179
Pages
Library
Bookclub
read
The blurb:
This is a
love story.
A story
about growing old with grace.
Addie
Moore and Louis Waters have been neighbours for years. Now they both live
alone, their houses empty of family, their quiet nights solitary. Then one
evening Addie pays Louis a visit.
Their brave adventures form the beating heart of Our
Souls at Night, Kent Haruf's exquisite final novel.
My
thoughts:
This book was quite a reading
experience for me. For starters, I didn’t realise how much I depend on quotation
marks when I read, until they weren’t there. I got used to it, but the first
few pages I kept on going back in confusion, wondering whether or not I’d just
read spoken word.
I’m
listening, Louis said.
I
wonder if you would consider coming to my house sometimes to sleep with me.
What?
How do you mean?
I
mean we’re both alone. We’ve been by ourselves for too long. For years. I’m
lonely. I think you might be too. I wonder if you would come and sleep in the
night with me. And talk.
Confusing or not, it does make
for an intriguing and thought-provoking start to what turned out to be a deeply
touching story.
It is such a simple idea: ‘getting through the night together. And
lying warm in bed, companionably.’ Because the nights are the worst. Because
sometimes being alone is too much like hard work, too lonely. And also because the
fact that you’ve reached the age of 70 doesn’t have to mean your life is over.
There’s a wonderful and
refreshing honesty to the way these two characters talk to each other. At times
if almost feel blunt, yet it isn’t. They don’t have time for all the pretty
words without meaning anymore, and get to the core of what they feel and think
with meaning to give offence or taking it that way.
Sentences and chapters are
short, the story is told in few words. Which means that every words has to
count, and it does. Without any detailed or spun out background information we
get a clear idea about Louis and Addie, their lives before they started
spending their nights together and the world they live in. I suspect that in
the hands of almost any other author the scarcity of the words and details would
have left me yearning for more. In this book it felt right. This story didn’t
need elaboration any more than the conversations Addie and Louis have together
did.
That’s
the main point of this being a good time. Getting to know somebody well at this
age. And finding out you like her and discovering you’re not just all dried up
after all. –
Louis
I love how they almost got to
be a family for a while when Addie’s grandson Jamie comes to stay with her for
most of the summer.

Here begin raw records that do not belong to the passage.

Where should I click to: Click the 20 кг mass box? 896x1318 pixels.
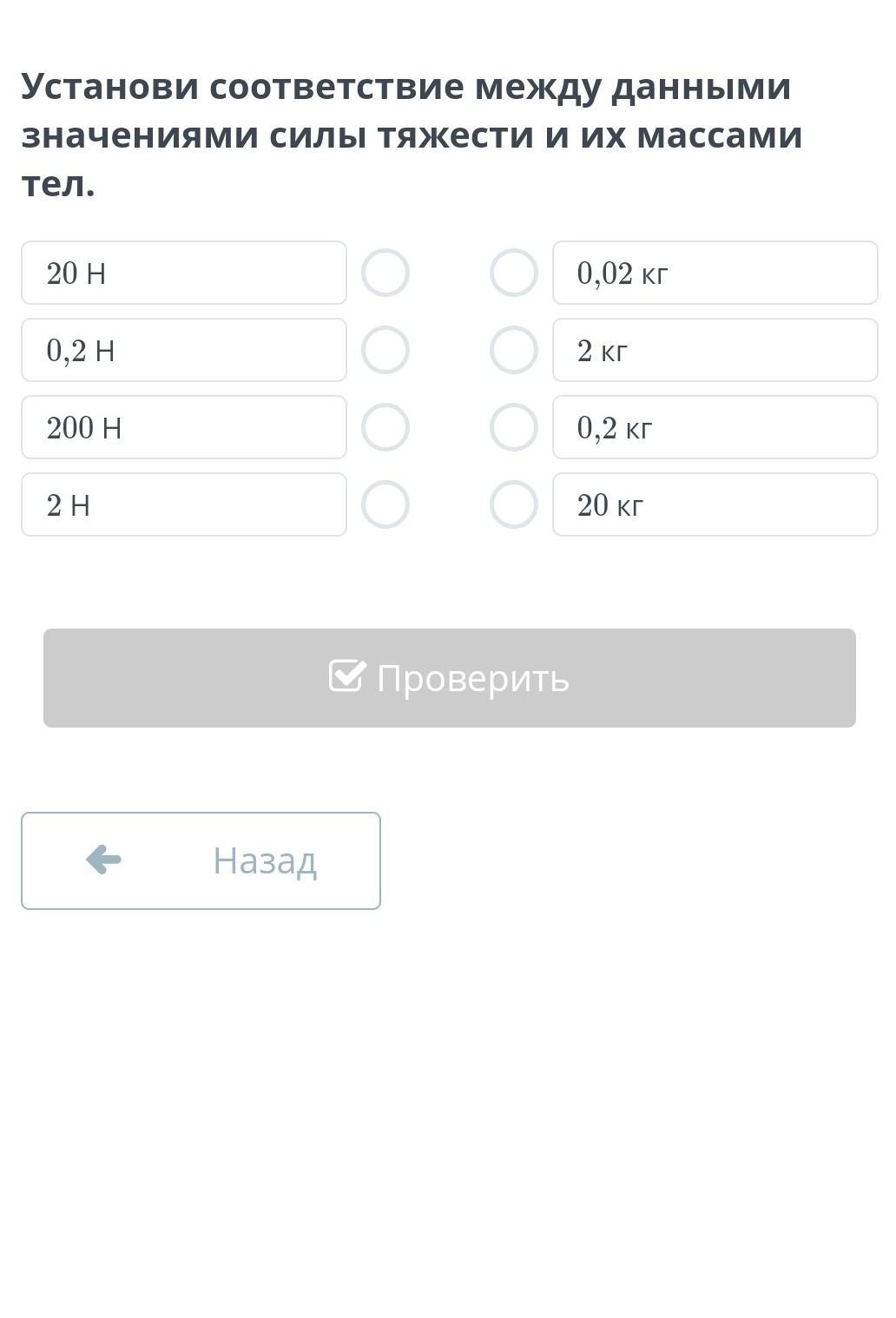[715, 504]
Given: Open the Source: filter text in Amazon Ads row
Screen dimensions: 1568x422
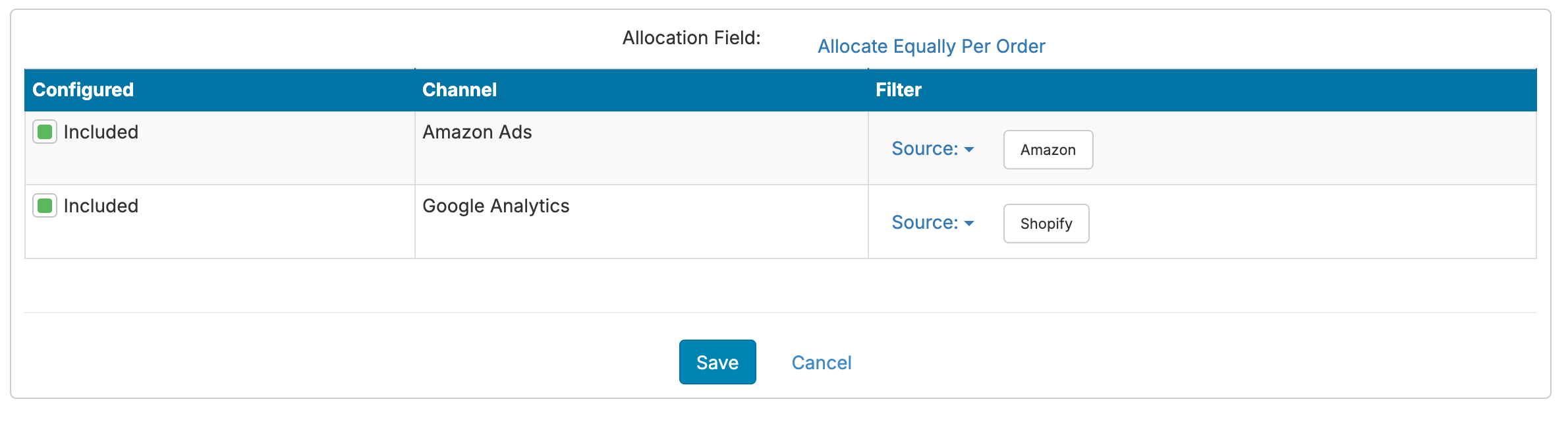Looking at the screenshot, I should click(x=924, y=149).
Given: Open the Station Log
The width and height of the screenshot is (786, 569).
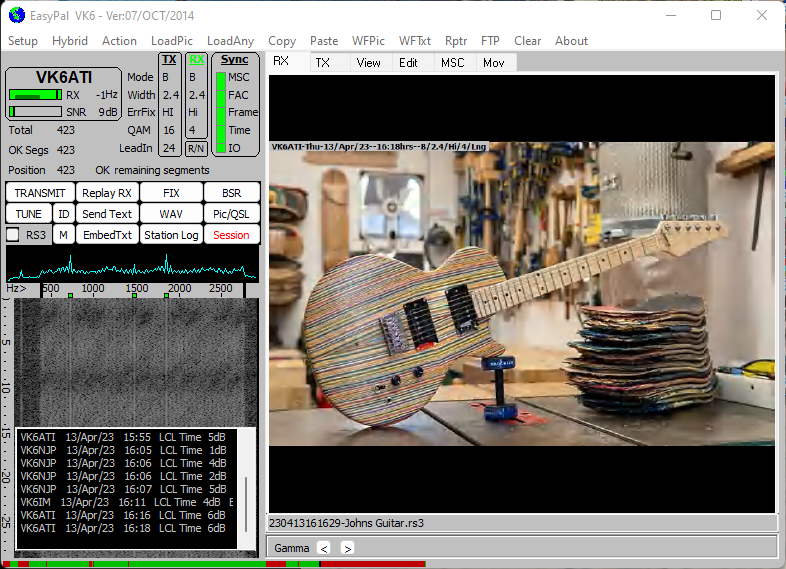Looking at the screenshot, I should pos(171,235).
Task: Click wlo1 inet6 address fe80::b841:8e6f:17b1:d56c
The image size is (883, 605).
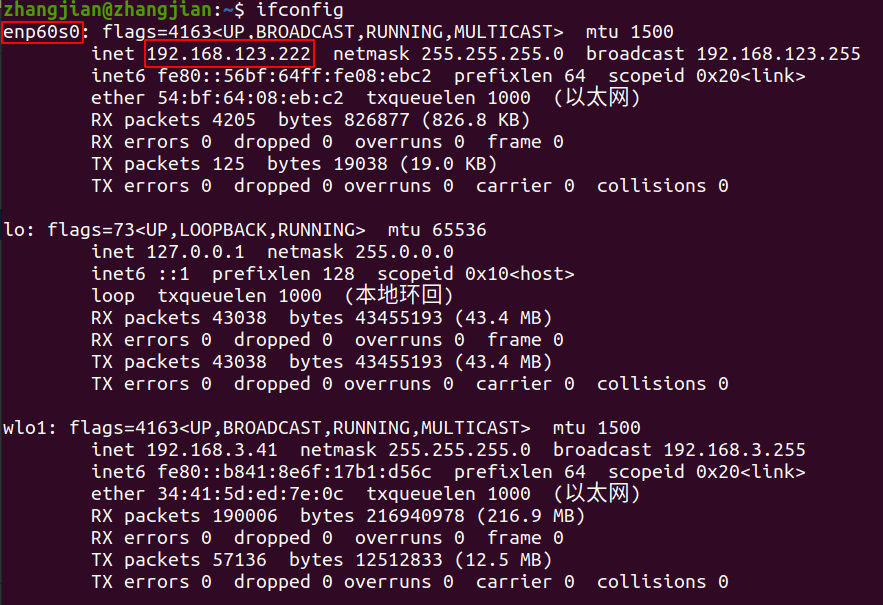Action: point(295,472)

When they get a dog for the six-year-old boy who is not
dealing with his parent’s separation very well, it felt even more as if they
were living an experience they’d had individually but would have been unlikely
to have together under any other circumstances.

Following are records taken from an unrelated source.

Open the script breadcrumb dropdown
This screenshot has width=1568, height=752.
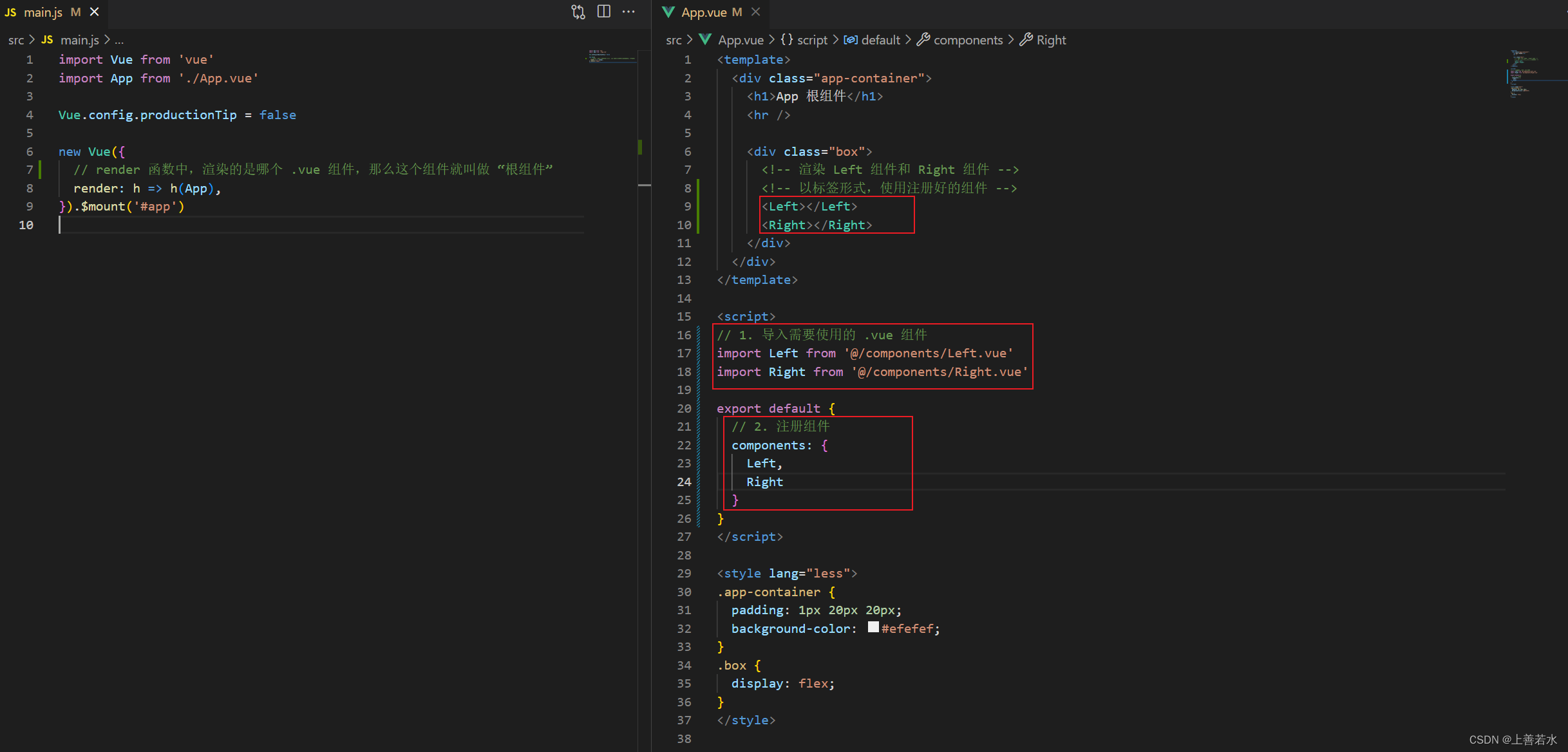point(812,40)
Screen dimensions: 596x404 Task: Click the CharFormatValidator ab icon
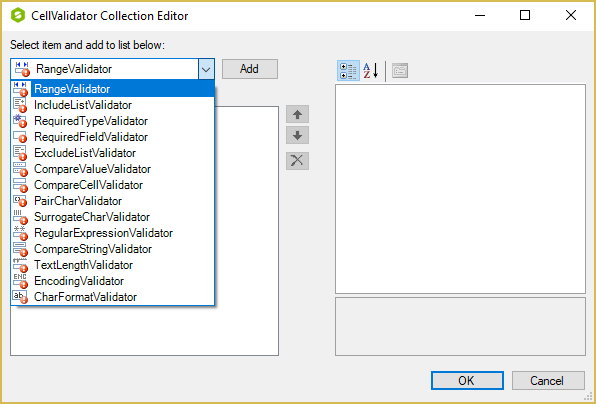point(21,297)
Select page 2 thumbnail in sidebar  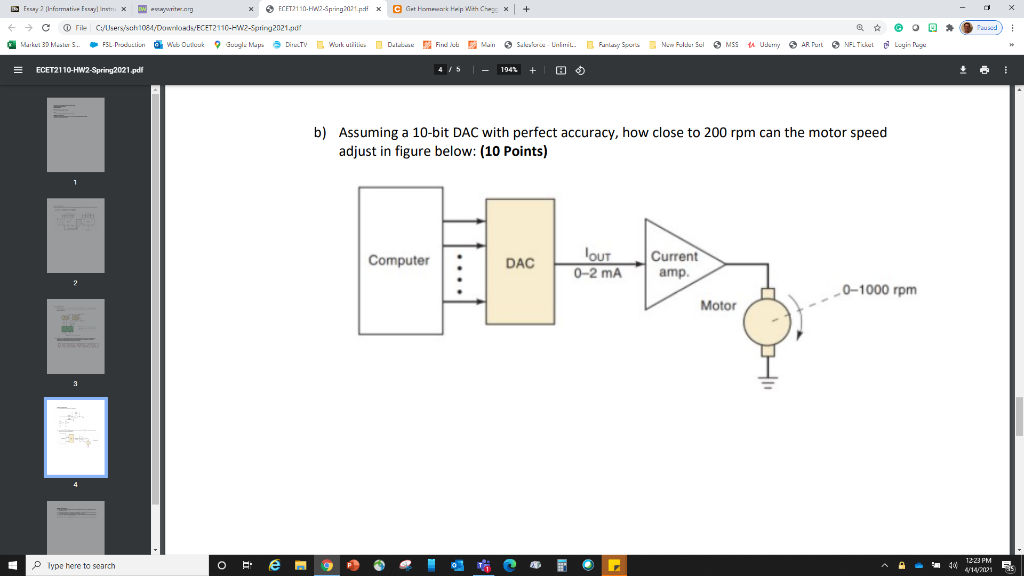click(75, 235)
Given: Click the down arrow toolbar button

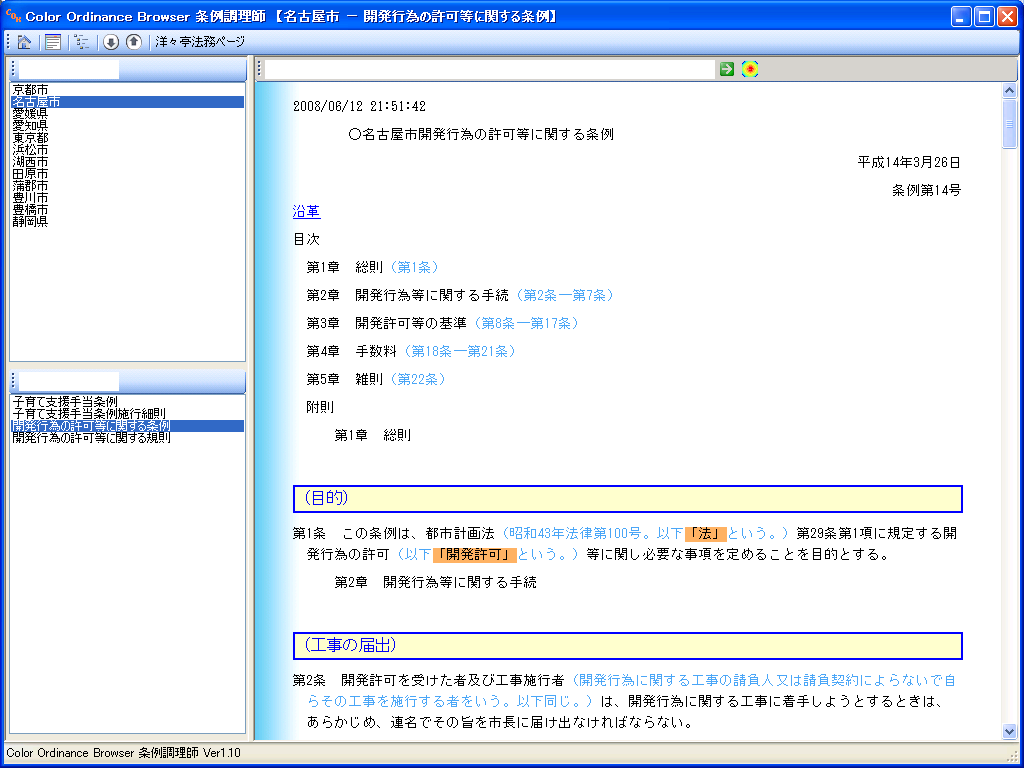Looking at the screenshot, I should tap(111, 42).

In one of their conversations,
Louis and Addie discuss three books ‘someone’ has written about Holt—the town
where they live—and discuss whether they themselves would like to be in a book
by the author who wrote them. The subterfuge made me smile because they are of
course talking about Benediction, Eventide and Plainsong
by, who else, Kent Haruf.
At some point in the book Addie
says: It’s a hopeful thing, isn’t it.
And that is the reason most of this book resonated with me. It ties into to my
favourite (George Eliot) quote ‘It’s
never too late to be what you might have been.’ It is the idea that if we
open ourselves up to the world around us and the people in it, there are always
new opportunities, new avenues to explore. That is an attitude towards life I
can get fully behind.
Which brings me to my one, big,
‘but’. I didn’t like the ending. It may be realistic (although I’m not even
fully convinced about that) but it wasn’t good for me. It felt like the characters
(or the author) lost their courage. I understood the motives but I didn’t like
how it played out. Addie and Louis’s courage deserved so much more than the
ending they got. In the last few chapters what had been a 5+, extra special
read for me, turned into a very solid 4. However, don’t allow that personal
sentiment to stop you from reading this book. For the most it is a hopeful,
inspired and wonderful story about living your life to the full, regardless of
your age, and embracing opportunities when they come your way.